Why is this so fascinating (to me at least)? Because here,in the very uterus of biologic determinism, the environment (how much of each type of synonymous tRNA is around) rears its head. Forests have been felled for papers on the heredity vs. environment question. Just as American GIs wrote “Kilroy was here” everywhere they went in WWII, here’s the environment popping up where no one thought it would.

In addition the implications for protein function, if this is a widespread phenomenon, are simply staggering.

Molecular Biology Survival Guide for Chemists — V: The Ribosome

The ribosome is where the rubber meets the road (in the protein-centric view of the cell).  It is a monstrously large molecular machine 200 – 300 Angstroms in diameter.  Remember that the diameter of the double helix is only 20 Angstroms.   It takes messenger RNA (mRNA) and, using it as a code translates the sequence of nucleotides into a sequence of amino acids (e.g. a protein).  Get a copy of the 16 December ’11 issue of Science, and stare at the cover for a while.  It’s a picture of the eukaryotic (yeast) ribosome in all its glory. The details are to be found [ Science vol. 334 pp. 1524 – 1539 ’11 ].  If you have an issue hanging around. around also look at pp. 1509 – 1510, as some ribosomal background is required before a post on that subject.

The article gives the structure of the Saccharomyces cerevisiae ribosome at 3 Angstroms resolution.  Quite a feat.  It comes in two parts, a large subunit which sediments at 60 Svedberg units, and a ‘small’ one at 40S.

The large subunit contains 3 RNA molecules and 46 proteins, the small one contains 1 RNA and 33 proteins.  Total molecular mass is around 2.5 megadaltons.  It’s maddening, but I can’t seem to find out just how many nucleotides our ribosomal RNAs (rRNAs) contain in toto.  It is well over 5,000 however.   So the number of atoms in the RNAs alone is over 200,000.  There must be many more atoms than that contained in the associated proteins, as the phosphates have a mass of 98, the ribose 115, the pyrmidines around 100.  So they don’t account for more than 40% of the total ribosomal mass.  If anyone can give me exact numbers, I’ll update this.

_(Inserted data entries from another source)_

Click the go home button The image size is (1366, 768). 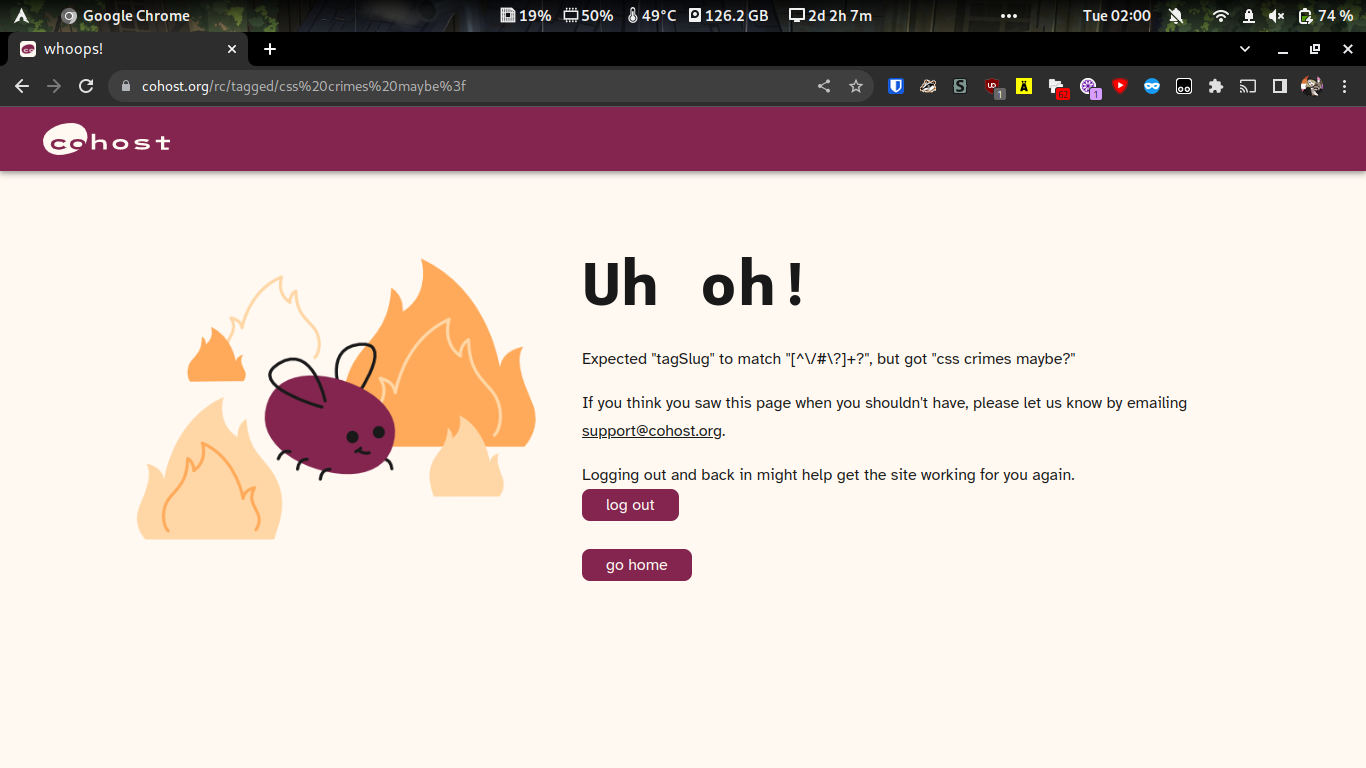point(636,565)
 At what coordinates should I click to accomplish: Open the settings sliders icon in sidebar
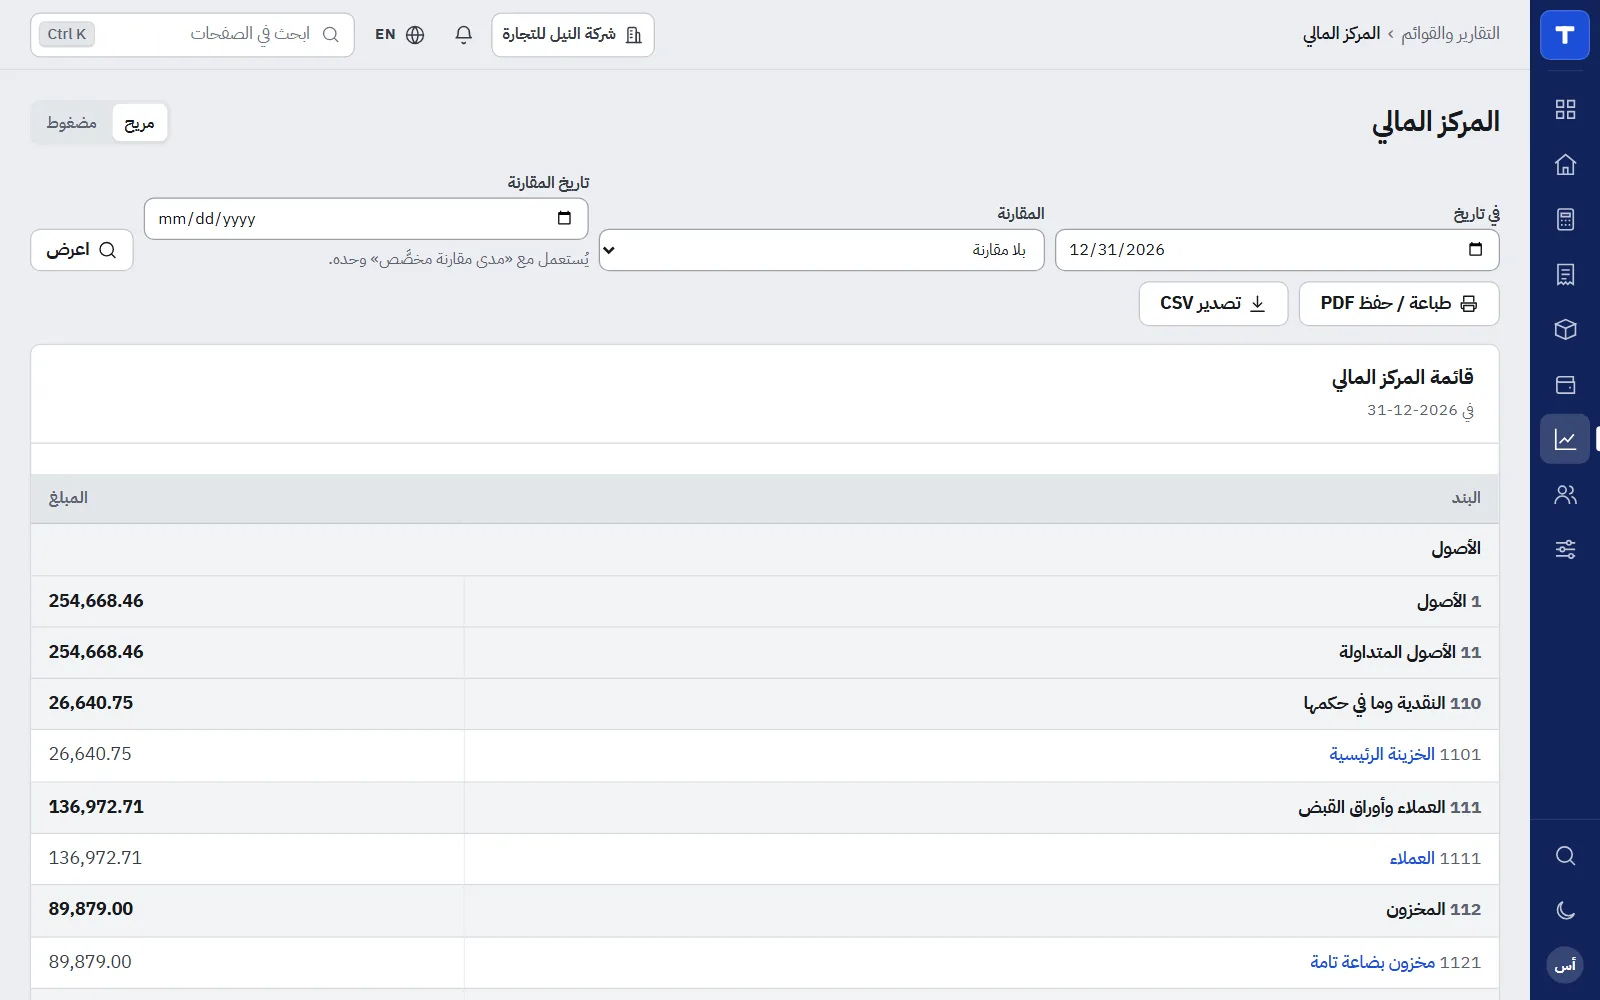(1565, 549)
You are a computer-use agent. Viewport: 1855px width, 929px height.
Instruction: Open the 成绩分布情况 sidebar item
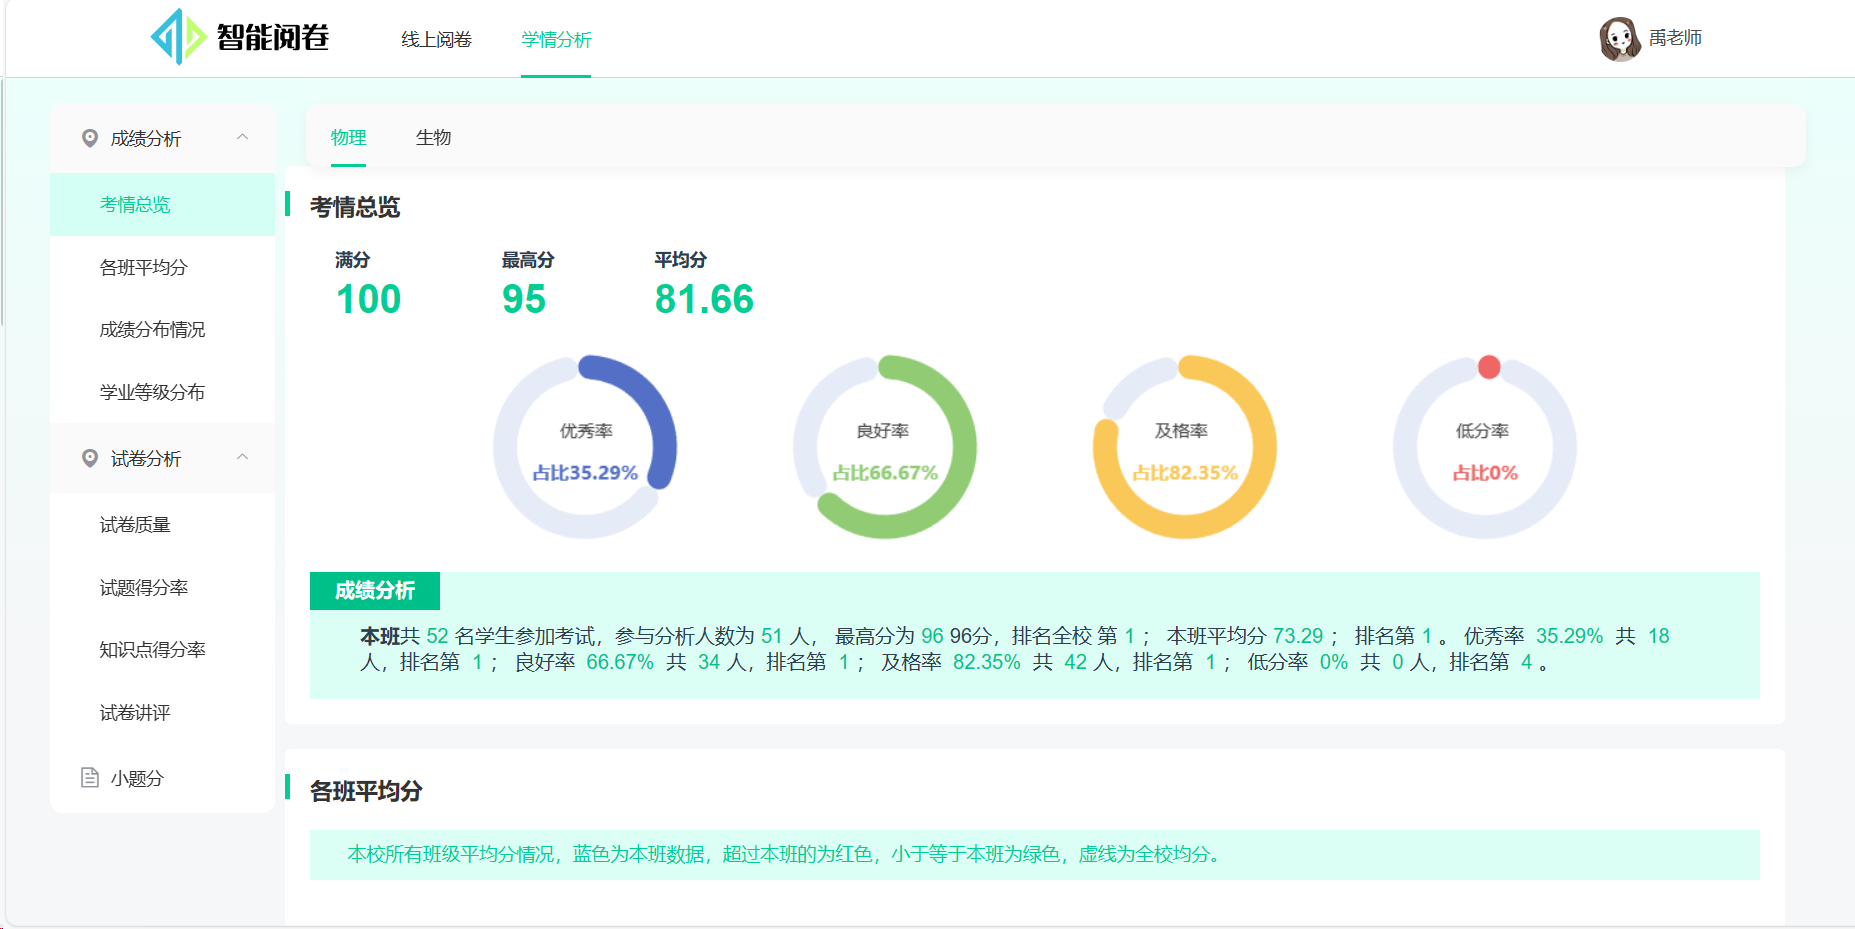coord(151,329)
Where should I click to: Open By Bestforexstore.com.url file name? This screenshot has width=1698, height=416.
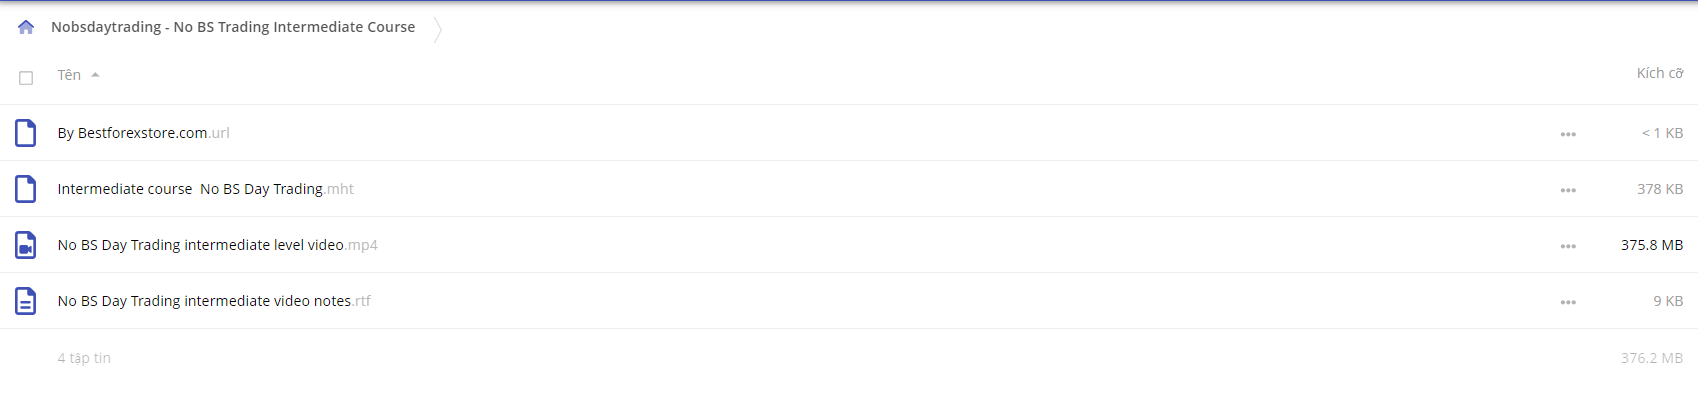pos(144,133)
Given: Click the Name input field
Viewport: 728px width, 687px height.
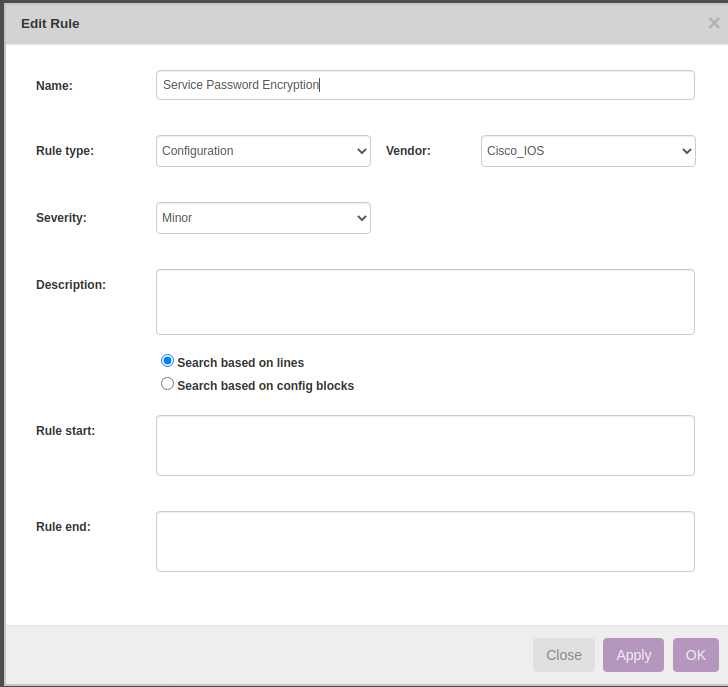Looking at the screenshot, I should [x=425, y=85].
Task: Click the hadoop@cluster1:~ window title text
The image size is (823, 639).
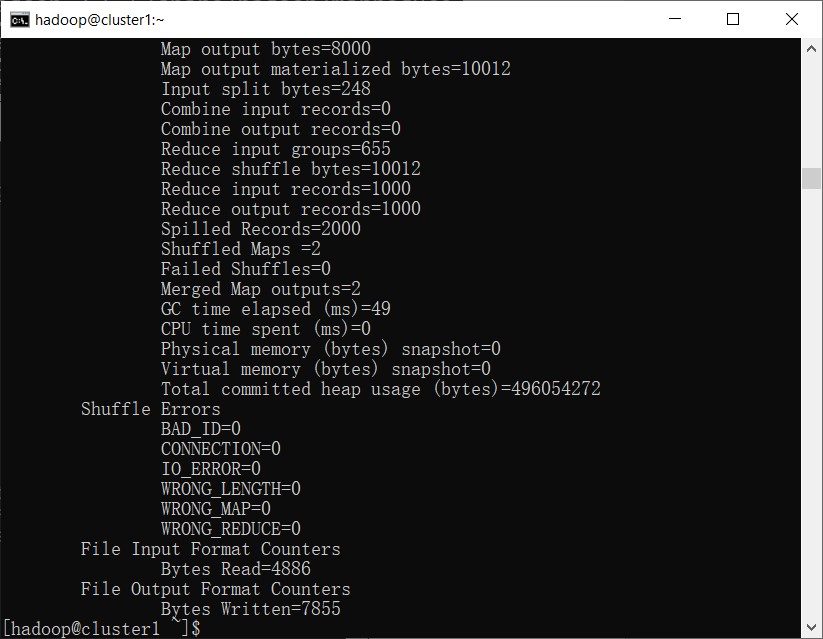Action: [x=100, y=19]
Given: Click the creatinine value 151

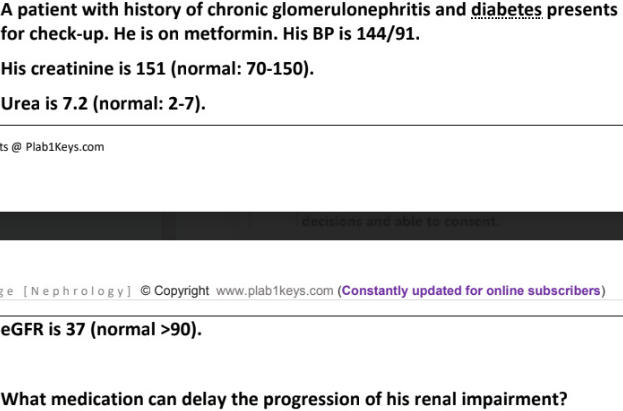Looking at the screenshot, I should 151,69.
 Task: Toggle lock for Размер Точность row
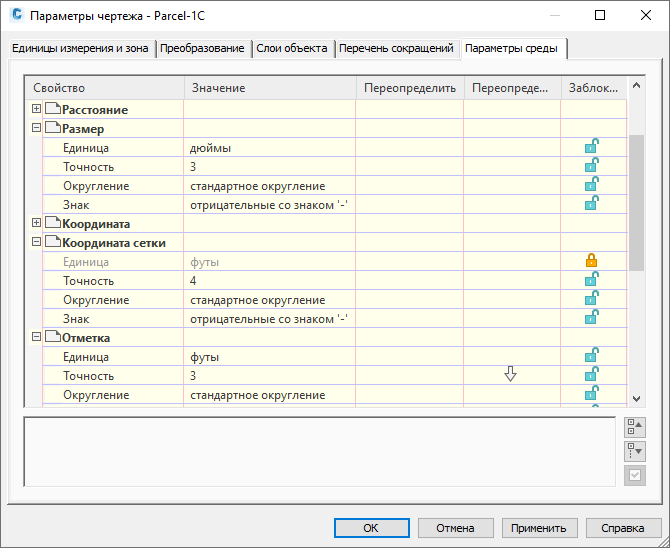[x=591, y=166]

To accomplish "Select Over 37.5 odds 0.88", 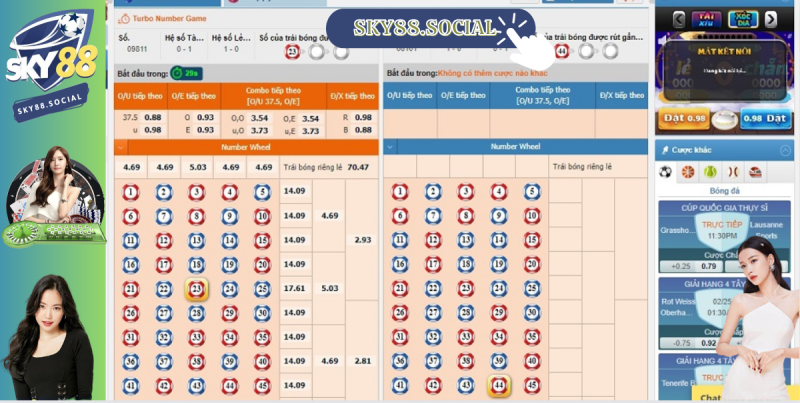I will (153, 117).
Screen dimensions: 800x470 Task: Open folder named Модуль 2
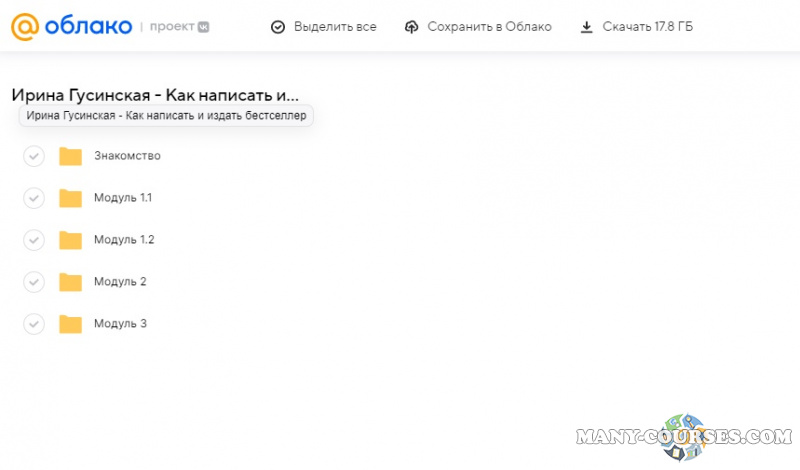click(120, 282)
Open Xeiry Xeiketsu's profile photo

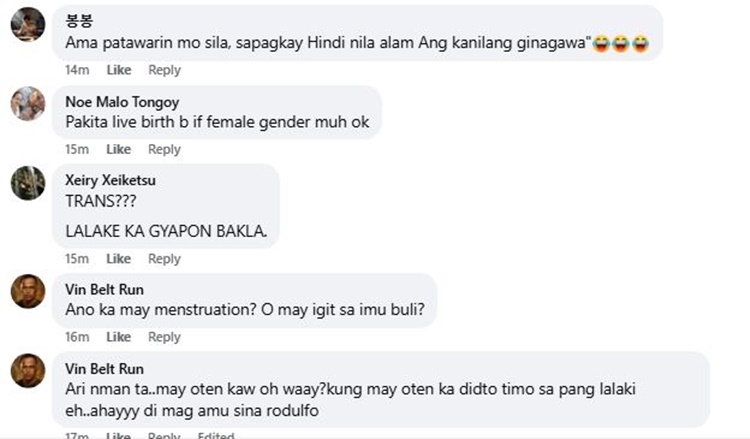coord(28,183)
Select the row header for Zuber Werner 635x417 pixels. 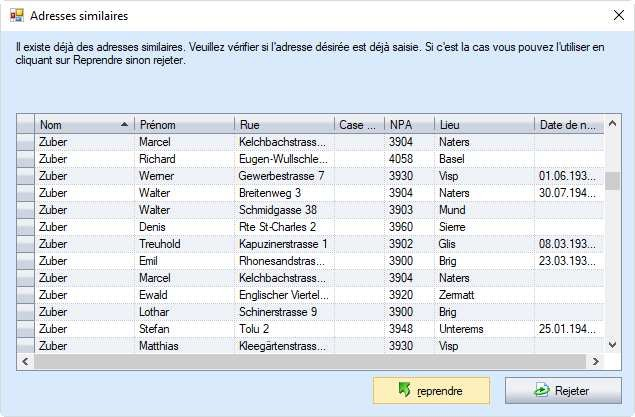(26, 176)
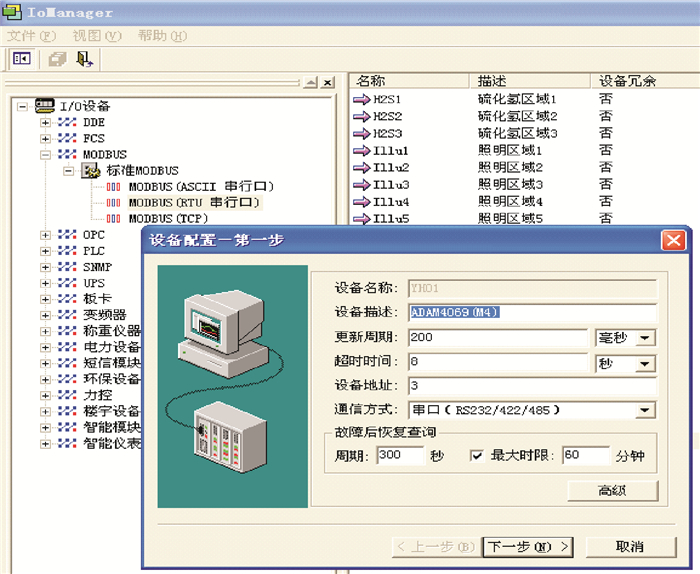Viewport: 700px width, 574px height.
Task: Click the 下一步(N) button
Action: coord(527,546)
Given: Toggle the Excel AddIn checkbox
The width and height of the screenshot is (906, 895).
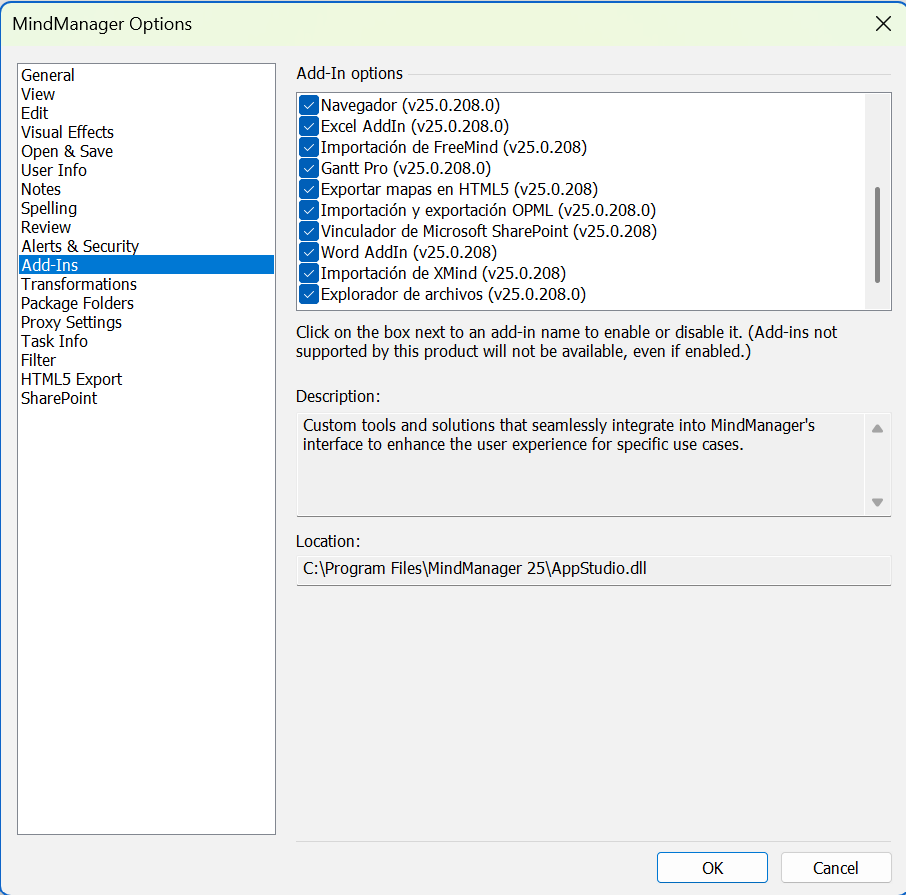Looking at the screenshot, I should coord(309,126).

The actual catalysis is not accomplished by the 79 proteins, but by the RNAs themselves.  This is thought to be a living relic of an RNA world where life actually began.  The proteins are mostly found on the surface of the ribosome.

There are a gigantic number of things to say about the ribosome, but I’m just going to put in the facts needed so pure chemist types can read other posts. This post will be expanded as necessary when further background is needed.

Amino acids are linked together (the rate is only 2 – 6 per second) by the beast. This is OK as the average cell has over 10 million ribosomes (neurons probably have more).  The article above notes that most of the changes between the ribosome of bacteria and that of celled organisms (eukaryotes) make our ribosomes bigger.  The proteins are bigger, the rRNAs are longer.

The actual synthesis of proteins takes place deep in the center of the ribosome, where the two subunits come together.  How does the protein get out?  It is extruded (like sausage) through the exit tunnel, which is 100 Angstroms long in the E. Coli ribosome, where it’s diameter varies between 10 to 20 Angstroms.  Since the alpha helix is 11 Angstroms wide, this means that little if any other secondary structures (beta turns, beta sheets) and no tertiary structure at all can form within it.  It’s probably longer (and possibly wider) in our ribosomes.